Start of Page excerpt
This shot is an attempt to capture another (see Freycenet Dawn) shot of Wineglass Bay in the early morning and became Akasha (Aether).

I had spent the previous 2 days intermittently checking Cloud Free Night to determine the amounts and direction of travel of all the high, mid level and low cloud around Cape Tourville from about 4 hours before dawn to about 2 hours after it. For a shot like this, which is so dependent on lighting, having a large cloud bank on the horizon blocking the sun would have made the effort of setting up in the dark to wait for the shot moot. 

Of course, after all that planning, I had to rethink the shot on the day anyway. The clouds all did what was expected and delivered me these incredible mid and high level swathes of color. 

However, the shot (as I had envisaged it at least) was never going to work because of the sea mists which insisted on obscuring the detail on the cape until I realized that the mists were an integral part of a different but equally lovely composition.       


The Photographer's Ephemeris showing the shot location

The Photographer’s Ephemeris is a trademark of Crookneck Consulting LLC, registered in the United States.
Please visit their website at https://photoephemeris.com for more details
All other trademarks and logos remain the property of their respective owners

Gear

Camera: Canon EOS R5

Lens: Canon RF 15-35mm f2.8L IS USM

Storage: ProGrade Cobalt CF Express B 325Gb

Ballhead: Really Right Stuff BH-40

Tripod: Really Right Stuff TFC-34L Mk2

Cable Release: Canon BR-E1 Bluetooth Remote

ND Filter: None

Exposures

Count: 7

HDR Count: 7 exposures per shot

Aperture: f4.0

ISO: 125

Focal Length: 28 mm

EV values: -3, -2, -1, 0, 1, 2, 3

Shutter: 0"8, 1"6, 3"2, 6", 13", 30", 25"
End of Page excerpt
Start of Data provided
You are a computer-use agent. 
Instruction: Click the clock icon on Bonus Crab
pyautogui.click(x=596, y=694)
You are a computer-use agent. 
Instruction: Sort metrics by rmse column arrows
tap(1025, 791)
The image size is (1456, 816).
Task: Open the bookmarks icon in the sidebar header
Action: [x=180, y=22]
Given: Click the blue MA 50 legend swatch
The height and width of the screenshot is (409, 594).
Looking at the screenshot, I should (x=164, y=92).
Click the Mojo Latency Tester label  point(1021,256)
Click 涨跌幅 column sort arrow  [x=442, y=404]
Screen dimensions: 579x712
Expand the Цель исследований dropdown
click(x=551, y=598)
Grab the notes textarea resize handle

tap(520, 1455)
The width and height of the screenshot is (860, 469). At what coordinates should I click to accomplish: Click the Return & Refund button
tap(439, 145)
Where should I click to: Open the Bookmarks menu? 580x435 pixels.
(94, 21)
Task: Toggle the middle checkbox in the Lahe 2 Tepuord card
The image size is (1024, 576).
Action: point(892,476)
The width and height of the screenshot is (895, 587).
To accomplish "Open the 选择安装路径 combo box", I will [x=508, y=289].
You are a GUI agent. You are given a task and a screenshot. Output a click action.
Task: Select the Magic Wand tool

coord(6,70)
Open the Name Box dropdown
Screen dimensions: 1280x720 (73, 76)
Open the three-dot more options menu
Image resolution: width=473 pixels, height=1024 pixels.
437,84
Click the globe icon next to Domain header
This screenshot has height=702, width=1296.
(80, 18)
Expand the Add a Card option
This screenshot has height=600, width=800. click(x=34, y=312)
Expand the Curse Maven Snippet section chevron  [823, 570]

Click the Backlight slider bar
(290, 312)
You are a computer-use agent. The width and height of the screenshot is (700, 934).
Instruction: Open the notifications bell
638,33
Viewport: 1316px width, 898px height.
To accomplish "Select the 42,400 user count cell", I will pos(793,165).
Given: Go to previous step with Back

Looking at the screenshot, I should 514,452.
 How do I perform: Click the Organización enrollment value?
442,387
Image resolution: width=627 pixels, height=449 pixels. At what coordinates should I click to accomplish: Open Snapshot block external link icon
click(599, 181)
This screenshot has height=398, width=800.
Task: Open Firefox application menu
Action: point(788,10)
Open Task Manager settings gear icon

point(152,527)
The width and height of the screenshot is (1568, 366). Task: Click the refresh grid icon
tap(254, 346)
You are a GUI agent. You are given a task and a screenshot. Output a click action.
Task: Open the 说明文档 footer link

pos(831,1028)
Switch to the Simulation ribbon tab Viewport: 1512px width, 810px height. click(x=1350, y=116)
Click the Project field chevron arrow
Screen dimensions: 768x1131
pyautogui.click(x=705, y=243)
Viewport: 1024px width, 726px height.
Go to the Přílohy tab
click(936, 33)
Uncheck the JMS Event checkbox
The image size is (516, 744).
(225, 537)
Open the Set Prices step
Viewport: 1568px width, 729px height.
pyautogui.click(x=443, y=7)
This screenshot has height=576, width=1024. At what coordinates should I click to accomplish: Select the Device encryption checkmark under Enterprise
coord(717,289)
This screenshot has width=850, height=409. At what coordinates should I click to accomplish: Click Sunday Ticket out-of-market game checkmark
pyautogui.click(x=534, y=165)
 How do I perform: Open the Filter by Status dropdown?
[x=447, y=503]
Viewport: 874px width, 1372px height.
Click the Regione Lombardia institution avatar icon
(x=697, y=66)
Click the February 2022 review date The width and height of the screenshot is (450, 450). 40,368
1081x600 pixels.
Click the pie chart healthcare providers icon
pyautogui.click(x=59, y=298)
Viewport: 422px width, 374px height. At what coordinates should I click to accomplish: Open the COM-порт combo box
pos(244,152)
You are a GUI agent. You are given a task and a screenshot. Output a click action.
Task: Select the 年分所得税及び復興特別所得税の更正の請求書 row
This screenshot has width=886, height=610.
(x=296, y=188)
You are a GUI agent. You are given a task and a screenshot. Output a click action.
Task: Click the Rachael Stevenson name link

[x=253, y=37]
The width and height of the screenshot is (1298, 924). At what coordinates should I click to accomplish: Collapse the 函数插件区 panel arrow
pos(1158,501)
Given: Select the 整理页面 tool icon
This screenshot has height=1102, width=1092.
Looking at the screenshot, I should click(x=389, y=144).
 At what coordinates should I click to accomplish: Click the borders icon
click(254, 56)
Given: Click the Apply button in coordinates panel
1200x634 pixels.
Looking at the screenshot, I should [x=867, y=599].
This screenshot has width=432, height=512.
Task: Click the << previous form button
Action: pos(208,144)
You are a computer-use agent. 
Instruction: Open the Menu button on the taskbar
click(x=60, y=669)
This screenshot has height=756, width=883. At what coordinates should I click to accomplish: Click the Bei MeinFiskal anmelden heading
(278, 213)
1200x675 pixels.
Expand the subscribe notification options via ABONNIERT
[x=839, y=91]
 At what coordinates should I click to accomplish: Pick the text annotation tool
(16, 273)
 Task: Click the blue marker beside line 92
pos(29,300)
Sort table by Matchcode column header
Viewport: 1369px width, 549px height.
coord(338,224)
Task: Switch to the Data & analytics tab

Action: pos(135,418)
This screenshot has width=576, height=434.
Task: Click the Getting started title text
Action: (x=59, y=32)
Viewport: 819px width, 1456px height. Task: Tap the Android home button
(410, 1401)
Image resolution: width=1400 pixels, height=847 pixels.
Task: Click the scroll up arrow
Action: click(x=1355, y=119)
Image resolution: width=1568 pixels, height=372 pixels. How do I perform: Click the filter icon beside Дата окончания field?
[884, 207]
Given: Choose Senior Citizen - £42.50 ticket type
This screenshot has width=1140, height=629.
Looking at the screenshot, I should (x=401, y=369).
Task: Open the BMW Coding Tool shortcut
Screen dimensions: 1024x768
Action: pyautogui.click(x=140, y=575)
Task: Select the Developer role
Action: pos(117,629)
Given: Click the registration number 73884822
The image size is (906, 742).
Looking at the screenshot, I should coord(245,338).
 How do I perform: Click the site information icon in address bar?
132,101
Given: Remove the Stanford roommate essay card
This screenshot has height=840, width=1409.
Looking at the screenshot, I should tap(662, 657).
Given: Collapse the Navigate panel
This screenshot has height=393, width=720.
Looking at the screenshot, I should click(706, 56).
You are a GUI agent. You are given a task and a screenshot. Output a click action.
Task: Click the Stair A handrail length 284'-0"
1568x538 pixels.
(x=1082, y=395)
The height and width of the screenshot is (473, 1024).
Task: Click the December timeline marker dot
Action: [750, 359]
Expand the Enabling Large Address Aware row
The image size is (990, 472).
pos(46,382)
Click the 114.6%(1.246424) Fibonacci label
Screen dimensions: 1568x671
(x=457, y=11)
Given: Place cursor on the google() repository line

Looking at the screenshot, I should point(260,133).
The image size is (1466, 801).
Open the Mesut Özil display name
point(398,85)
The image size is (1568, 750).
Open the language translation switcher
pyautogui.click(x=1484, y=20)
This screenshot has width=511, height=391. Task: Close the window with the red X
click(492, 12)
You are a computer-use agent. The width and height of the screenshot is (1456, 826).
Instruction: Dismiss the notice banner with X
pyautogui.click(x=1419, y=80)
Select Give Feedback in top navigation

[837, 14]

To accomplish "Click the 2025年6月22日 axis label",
End of Data provided
Given request
Translate into French this sentence from the text on the Wineglass Bay photograph: "The clouds all did what was expected and delivered me these incredible mid and high level swathes of color." The lines are not required for this exercise.

Final result
Les nuages ont tous fait ce qui était prévu et m'ont offert ces incroyables étendues de couleur à moyenne et haute altitude.